During this summer’s institute, teachers were asked to test a beta version of the new innovative segment of the CWIHP website for high school students--“The Cold War Files—Interpreting History Through Documents.” The website is designed to teach high school students the big topics of the Cold War through recently released primary source documents from both sides of the conflict, enabling the students to gain a balanced perspective and to develop advanced skills in critical thinking. This summer’s class of teachers built on the work of last summer's class, who largely determined the content and navigation for the site.

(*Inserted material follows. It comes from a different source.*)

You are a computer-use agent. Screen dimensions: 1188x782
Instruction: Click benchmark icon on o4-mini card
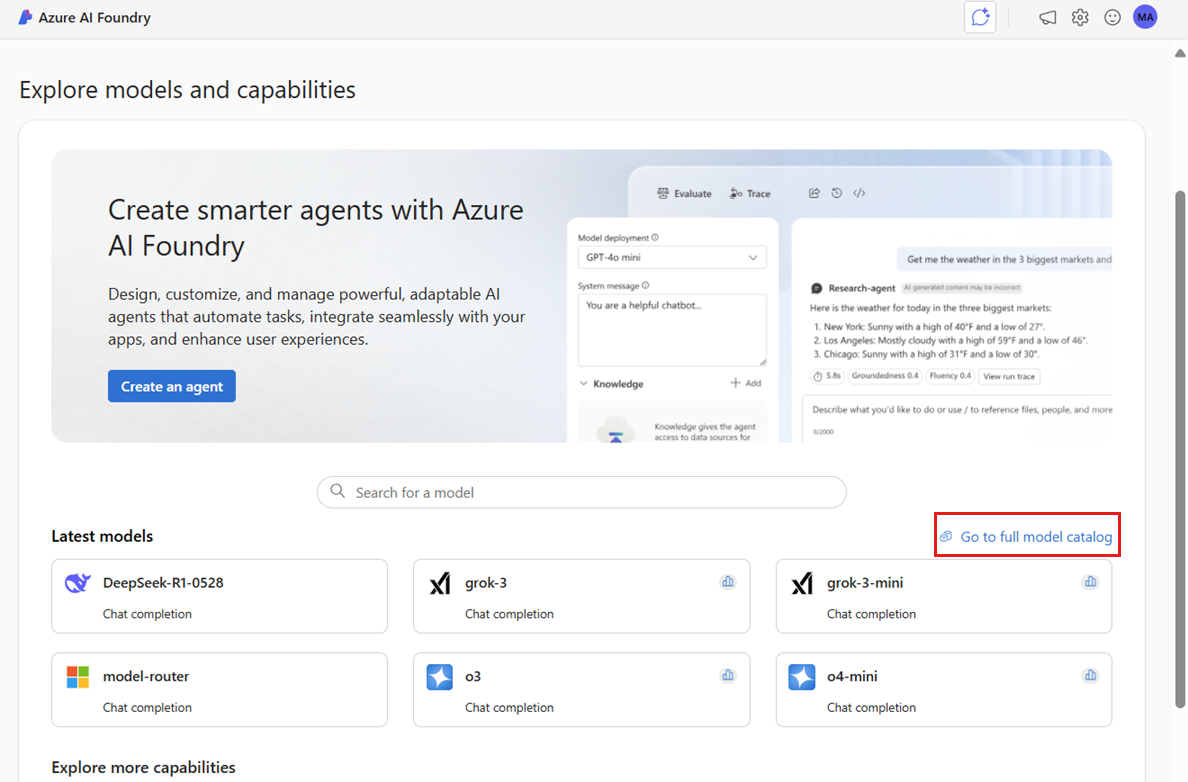1090,676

“What makes this site unique is the joint effort used to develop it. The teachers will provide their years of classroom experience and pedagogical knowledge to help shape the material so that it is engaging to the students. CWIHP will provide access to the most recent sources in Cold War history that high school classrooms and textbooks simply cannot keep up with,” says Christian Ostermann, director of the Cold War International History Project.
The teachers, representing urban, rural, and suburban school districts from 13 states, were selected through an application process. This summer, four teachers from last year’s class returned to help build continuity and to assist the nine new teachers. Although the institute concluded in July, the project is an ongoing partnership as the teachers will further field test the site with their students, the ultimate judges of its effectiveness.
The teachers spent each morning of the institute listening to presentations from Cold War scholars. For Shelley Jacobson, a teacher at Blind Brook High School in Rye Brook, New York and one of the returning teachers, Hope Harrison’s presentation on the Berlin Wall was a highlight. “The scholars were not condescending. Instead, there’s a good amount of give and take. For us, this is an opportunity to talk to people who are in the field doing the research.”
In her class, Jacobson covers Korea, Berlin, and the Cuban Missile Crisis and eagerly awaits the new Cold War Files site. “I recently did a project with my students on Reagan’s foreign policy and the current CWIHP website (cwihp.si.edu) was useful. To have all of the information and documents in one place [on the new site] will be great.”
What makes teaching Cold War history even more challenging is that the history from this period is constantly being revised and reinterpreted as new evidence comes to light. This is where the Wilson Center’s Cold War International History Project plays its most important role. For the past decade, CWIHP’s primary mission has been to facilitate access to formerly inaccessible archives and disseminate the findings from the archives of the former Communist world. The Project supports the full and prompt release of historical materials by governments on all sides of the Cold War, and seeks to accelerate the process of integrating new sources, materials, and perspectives from non-U.S. archives.
Tom Brannan, a teacher of world history at George C. Marshall High School in Fairfax, Virginia underscored “the value of GW and CWIHP in bringing these valuable resources to the high school level. [The cutting edge] in Cold War history is based on documents released by the countries formerly in the Communist bloc and by NSA declassified documents from western sources. The new Cold War history is document based. Now primary source documents are not only in the hands of scholars, but also high school students.”
One of the main learning objectives of the website is to use primary source documents and to critically analyze how history itself is developed.
“Primary matter is hard for high school students to use. They need to be taught how to place the documents within a broader context of what happened,” says Nancy Meyers, Project Associate at the Cold War International History Project and the lead on the website initiative. “We want students to feel they can take control of their own history, and get excited about it--that history is not just a matter of dates, it is a living thing.”